At a time when most of America’s Jewish leadership was strongly anti-Zionist, American gentiles overwhelmingly supported the Zionist cause. And today American gentiles are generally more hawkish on Israel than American Jews who on this issue, like so many others, tend to skew toward the center-left band of the American political spectrum.
Some ILS victims have a ‘clever’ explanation for this disturbing fact: Jewish media power. The insidious, overwhelming power of those sneaky Jews in the mainstream media feeds a steady stream of pro-Israel propaganda disguised as news to the idiot gentiles out in the boondocks and the dumb hicks and yokels swallow the propaganda hook, line and sinker.
Again, I say nothing about the motives of individuals, but only entrenched, unconscious anti-Semitism could make an opinion this dumb seem so credible to so many otherwise intelligent people.
Let us take, for example, Sarah Palin, who formerly kept an Israeli flag in her office while serving as governor of Alaska. How much influence does the mainstream media have on her thinking about abortion? About global warming? About US relations with Cuba?

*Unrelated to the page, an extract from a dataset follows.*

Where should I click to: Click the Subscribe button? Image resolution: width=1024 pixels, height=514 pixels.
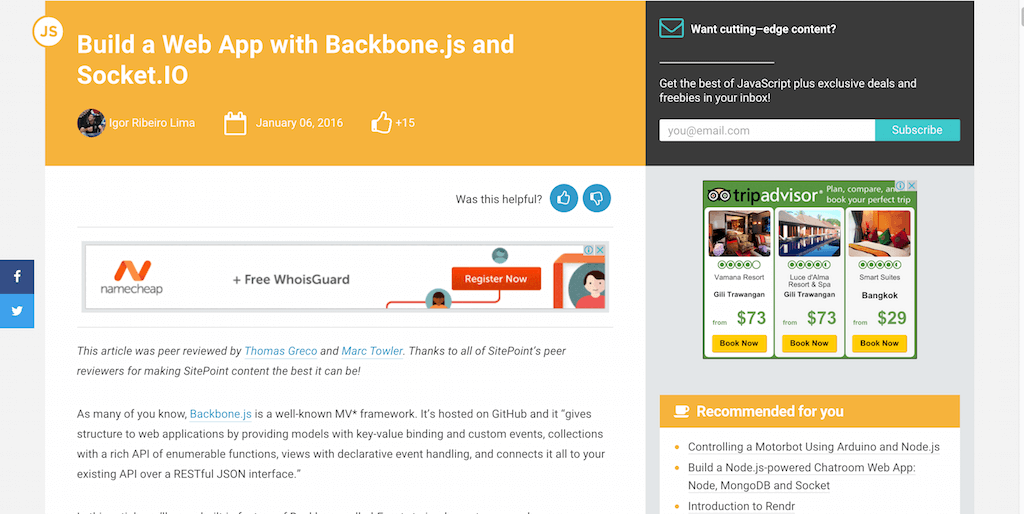[917, 130]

The answer, of course, is that whatever the sources of Ms Palin’s opinions on a very wide range of subjects, the mainstream media has not played a major role in her intellectual formation. And what is true for her is true for a great many other Americans who disagree with the mainstream media virtually across the board. They are more likely to disagree with the mainstream media than to mindlessly parrot its views — so why does it seem even remotely credible to assert that Palin and so much of the rest of the country is pro-Israel because of Jewish media power?
Again, a deep and unreasoned belief that powerful Jews control things and that the powerful Jewish media shapes public opinion could lend broad social credibility to ideas with so little support or coherence.
American foreign policy in the Middle East may not be wise and it may not be right. That subject is and must remain open to debate, and every American citizen is entitled to have and to express an opinion on the topic. But a failure to recognize that long standing, deeply rooted and consistent gentile public opinion is the driving force behind that policy–foolish or wise as that policy may be–is just dumb. And when smart people go suddenly and inexplicably dumb, it’s reasonable to posit the presence of an irrational, uncontrolled mental force — in this case, ILS. Not every victim of ILS is an anti-Semite, but the prevalence of ILS shows that anti-Semitism like other forms of racism and unconscious prejudice retains a more powerful place in our society than we would like.